I recently played the piano(just for pleasure) but my curiosity influences me to learn music theory. Then I got bored and try to play some songs(anime ops) but I can’t play it but I can read the music sheet letters one by one which is a horrible thing. I don’t want to use synthesia because I believe that when learning music, comprehending and reading it is the best way.
Yousician offers free and premium access. Free subscriber lesson length is limited but can be up to 10 minutes for a session.
I have used this app (the free version). 10 minutes per day. works pretty well. I don’t work for them, and I’m not trying to sell. Just my personal experience. You can change the interface from bars to notes. Either way, it is laid out on what looks like sheet music.

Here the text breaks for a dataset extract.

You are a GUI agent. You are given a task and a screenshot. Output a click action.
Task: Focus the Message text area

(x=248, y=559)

I rarely sight read anything these days, the best tip I can give you is to practice reading ahead of what you are playing. Depending on the speed of the piece you should be reading at least 3-4 notes ahead of what your hands are doing.
Two things I keep in mind is to start as slow as possible, if you think you’re playing slow enough, go even slower! Just like learning to read words, you’ll eventually be able to do it faster and faster. The other thing to keep in mind is that if you make a mistake don’t stop to correct correct yourself, carry on regardless. Hope that helps
Watching youtube videos with follow along score might help as a general thing, and possibly get the score in paper form as well, or print from IMSLP (search it)
Chopin Mazurkas for instance, and just pick the melody to sing along, vocally, while following the lines. Or Bach, 4 part harmony, pick one voice to follow. Get a melodica and play just the melody along to recordings, if you are a piano person.
Singing and playing both are useful I imagine (try both).
Teach an instrument, the amount of time spent following sheet music while someone is going through it is several consistent weekly hours potentially, where at home when on your own every day, it might be hard to concentrate on “sight-reading” for more than 5 minutes without the brain getting tired.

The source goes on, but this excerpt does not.